I am a mother, sister, friend and ardent believer in positive change. I am very passionate about the social sector as I believe strongly that impact must be made rapidly and consistently in a bid to foster development. Throughout my career from program management, learning and development to impact consulting the need for an indigenous grant-making organization was apparent.

Hence, I discovered that the non-profit sector could serve as a significant platform for rewriting the story of the continent and its people while positively influencing lives. I am constantly driven to pursue a purpose that will create opportunities to empower people who have no means of achieving what they want out of life. 

 

Amazing! You are the CEO of Aspire Coronation Trust Foundation (also known as ACT Foundation), can you share a little about the work you do? 

ACT Foundation supports sustainable high-impact initiatives that provide innovative solutions to social, economic and environmental challenges in Africa. Since its inception, ACT Foundation has committed to bridging the economic and social deficits in the African continent by promoting sustainability programs that revolve around the four pillars of health, entrepreneurship and leadership. 

 

That’s interesting! Why the specific focus on Africa? 
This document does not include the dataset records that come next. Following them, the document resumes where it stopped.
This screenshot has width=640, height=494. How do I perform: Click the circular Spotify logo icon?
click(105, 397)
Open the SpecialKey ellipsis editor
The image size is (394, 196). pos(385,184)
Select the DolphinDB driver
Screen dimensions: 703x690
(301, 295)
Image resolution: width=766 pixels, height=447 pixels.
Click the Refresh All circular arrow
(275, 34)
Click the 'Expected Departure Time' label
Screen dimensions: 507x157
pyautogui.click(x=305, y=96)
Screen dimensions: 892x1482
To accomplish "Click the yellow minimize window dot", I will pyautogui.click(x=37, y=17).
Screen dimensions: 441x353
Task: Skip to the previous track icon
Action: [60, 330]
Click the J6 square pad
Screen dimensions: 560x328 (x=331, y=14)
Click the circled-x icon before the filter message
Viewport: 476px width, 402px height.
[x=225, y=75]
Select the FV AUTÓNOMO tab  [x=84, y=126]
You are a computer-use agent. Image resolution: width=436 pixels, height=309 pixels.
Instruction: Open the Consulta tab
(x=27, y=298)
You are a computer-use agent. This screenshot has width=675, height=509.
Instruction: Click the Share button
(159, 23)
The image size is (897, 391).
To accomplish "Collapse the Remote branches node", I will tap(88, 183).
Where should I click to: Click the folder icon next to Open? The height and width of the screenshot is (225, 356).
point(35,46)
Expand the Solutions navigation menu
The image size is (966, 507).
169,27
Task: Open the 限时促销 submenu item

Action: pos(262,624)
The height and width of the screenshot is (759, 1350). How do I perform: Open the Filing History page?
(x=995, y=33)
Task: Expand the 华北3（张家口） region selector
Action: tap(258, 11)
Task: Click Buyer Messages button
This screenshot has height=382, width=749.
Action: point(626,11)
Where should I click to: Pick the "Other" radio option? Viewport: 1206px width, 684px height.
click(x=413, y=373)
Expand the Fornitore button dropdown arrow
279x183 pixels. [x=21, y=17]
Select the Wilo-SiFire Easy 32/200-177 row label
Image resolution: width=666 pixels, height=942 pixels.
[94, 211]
Our decision on where to focus our support was driven by the pressing needs of the continent. Up until recently, Africa had been in the headlines for all the wrong reasons – poverty, conflict, corruption, lack of leadership and the likes. Despite being home to some of the world’s largest deposits of natural resources and a large and growing youth population, Africa is yet to live up to its full potential. For Africa to change its fortunes, we believe that the continent must look within and make significant investments in education, health, enterprise development, environmental sustainability and leadership specifically.

 

The time has come for action-based initiatives on changing the African narrative. The world must see Africa for what it is; a land of enormous resources and potential. At ACT Foundation, our goal is to build sustainable societies by engaging initiatives that unleash potential and empowers beneficiaries in Africa. Over the years, we have seen a constant need to create and support ecosystems for businesses and innovation to thrive in Africa, therefore providing better solutions to challenges faced on the continent. We recognize the need for an indigenous grant-making organization that will play a significant role in positively changing the African narrative. 

 

Who would you say are some of the direct and indirect beneficiaries of the programs and projects ACT Foundation supports?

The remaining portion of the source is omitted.